Michael Duncan obituary

Michael Duncan obituary
Source: The Guardian

My friend and fellow architect Michael Duncan, who has died aged 86, imbued his architecture with human scale and proportion, whether for the extensive buildings for Stirling University, at Victoria Quay housing the Scottish Executive in Leith, or in the modest yet stately headquarters for United Distilleries in Edinburgh.

Working on the new Scottish parliament building was his most demanding task. The design was won in competition by the Spanish architect Enric Miralles, with Robert Matthew Johnson-Marshall (RMJM) as the local collaborators. Mick, as a director of RMJM, was named as associate architect. The project dominated his life from the mid-1990s until the building opened with much fanfare in 2004. The completed work is a dramatic presence facing Holyroodhouse in the medieval heart of Edinburgh.

Mick asked me to write a book on the project, Creating a Scottish Parliament (2005), for which I was given a great deal of written material produced during the construction phase. This showed me the significance of the creative relationship between Mick and Miralles, and the key role Mick had in guiding all the complexities of the Miralles design into a satisfactory built form.

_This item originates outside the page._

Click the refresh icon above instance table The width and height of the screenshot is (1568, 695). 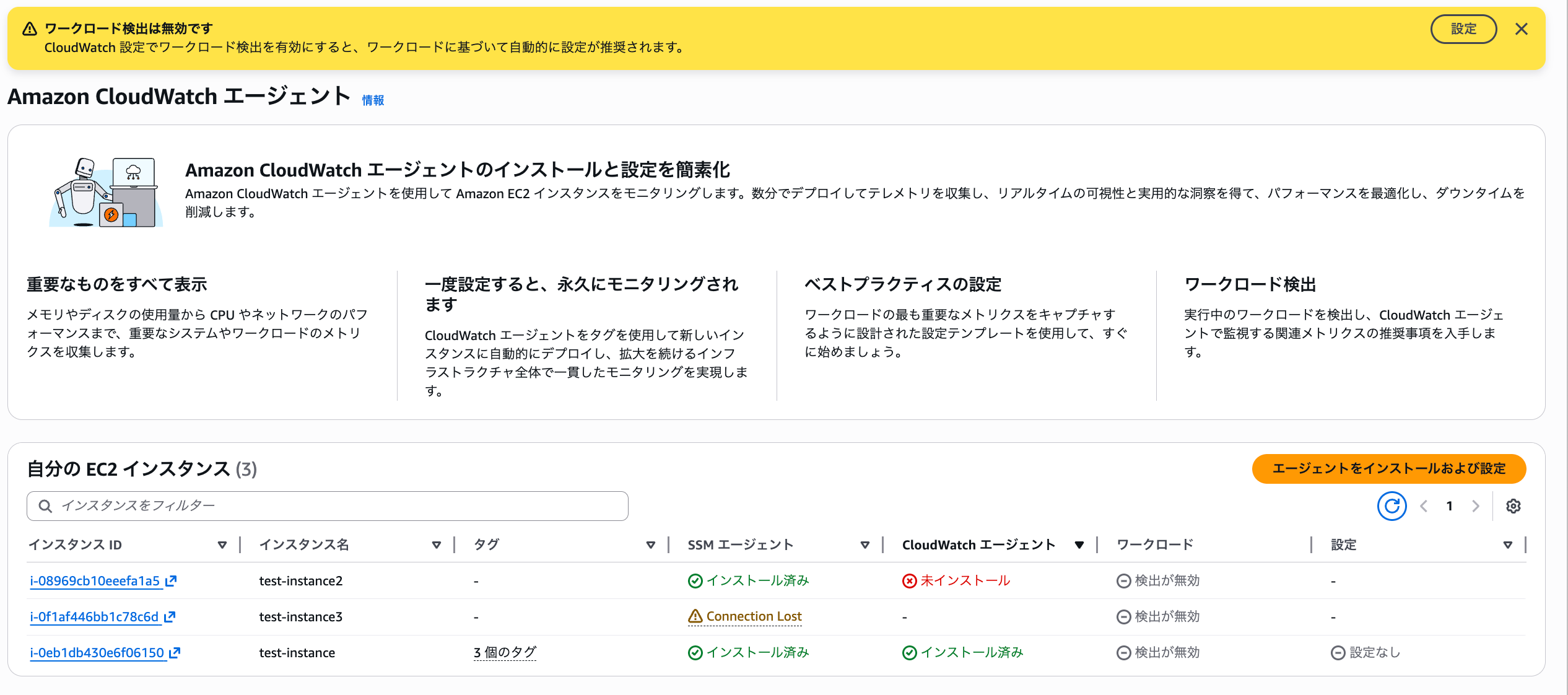[1392, 506]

Born in Glasgow, Mick was the son of Williamina (nee Allan) and James Duncan, who were both schoolteachers. He went to Buckie high school after the family moved to the town on the Moray Firth coast, before studying architecture at Edinburgh College of Art and University of Edinburgh.

On graduation in 1961 he went to the Doxiadis School of Ekistics in Athens on a Carnegie scholarship for two years. Returning in 1963, Mick joined RMJM in Edinburgh. He became a director in 1990 and retired in 2004.

Mick was a gifted architect and a natural designer and yet for me it was his brilliance as an artist that was his greatest strength. At our first meeting as students at the Edinburgh College of Art, he rather shyly brought some diaries out of his briefcase, saying: "These are what I like doing." He had kept them since his early teens, and for every day there was a tiny, exquisite vignette depicting the events of that day, a practice he continued for many years. Over the years he also produced many paintings and drawings made for pleasure and to be shared with friends. In addition he submitted imaginative architectural drawings annually to the Royal Scottish Academy.

Mick is survived by Susan (nee Campbell), a secretary whom he married in 1969; their daughters Laura and Emily; three grandchildren Mia Jack and Ella; and his sister Kay.